There is a related bill reference: LC 2568 (replaces).

Key provisions (note on available materials)

  • The actual bill text is not provided in the materials you supplied, so specific statutory changes, prohibitions, funding amounts, or enforcement mechanisms cannot be cited.
  • Based on the title and classification, typical provisions in such joint resolutions often include one or more of the following (these are plausible elements — not confirmed as part of HJ 39):
    • Declarations of policy protecting state public lands from sale, transfer, or inappropriate development.
    • Directives to state natural resource agencies (e.g., Department of Fish and Wildlife) to prepare management plans or reports.
    • Requests or memorials to the federal government concerning federal public lands within the state.
    • Establishment of priorities for conservation, recreation, habitat protection, or invasive species control.
    • Prohibition or limitation on land disposals or changes in land use without legislative approval.

Who would be affected

  • State agencies that manage public lands (natural resources, fish and wildlife, parks).
  • Users of public lands: hunters, anglers, recreational users, conservation organizations.
  • Local governments and tribal governments where public lands are located.
  • Potentially private-sector interests tied to land development, resource extraction, or commercial recreation depending on any specific restrictions in the resolution.

Potential impacts

  • Administrative: could require new or expanded management actions, reporting, or coordination among agencies.
  • Legal/policy: could constrain transfers/sales of public lands or change management priorities.
  • Fiscal: if the resolution authorized new programs or studies, there could be associated costs; absence of text prevents precise fiscal estimates.
  • Political/advocacy: would signal legislative priorities on land conservation and influence stakeholders (conservationists, industry, recreationists).

Notes and next steps

  • Because HJ 39 is recorded as “Died in Process,” it is not enacted.
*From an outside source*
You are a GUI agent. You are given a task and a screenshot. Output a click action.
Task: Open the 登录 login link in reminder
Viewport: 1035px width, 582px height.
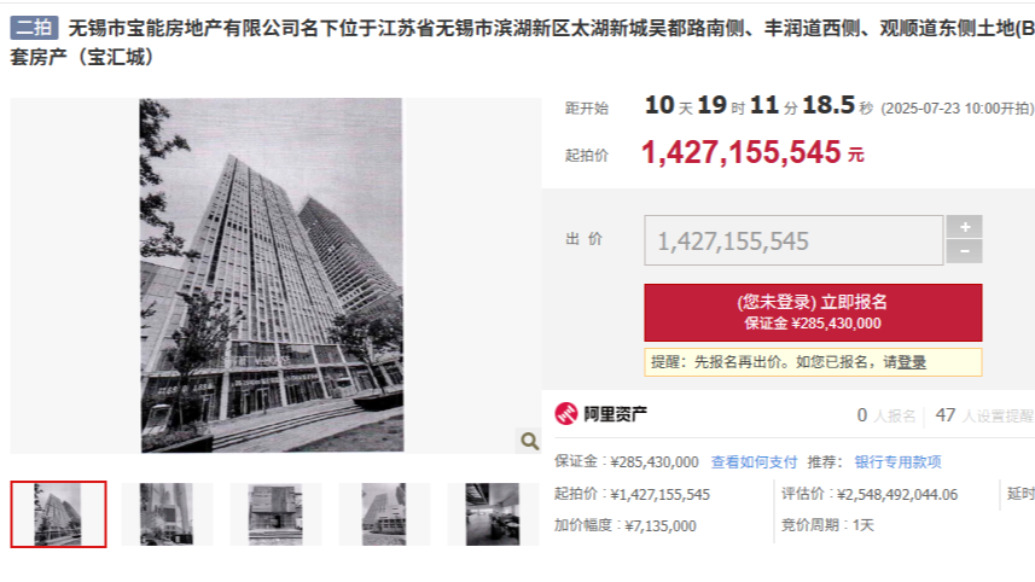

If proponents wish to revive its objectives they would generally need to reintroduce the measure (or similar language) in a subsequent session, potentially addressing any procedural or revenue-transmittal requirements that prevented completion in 2025.
  • To provide a precise summary of statutory changes and concrete impacts, the bill text or a bill digest would be required.

Compiled from official sources — confirm details with the bill’s official record.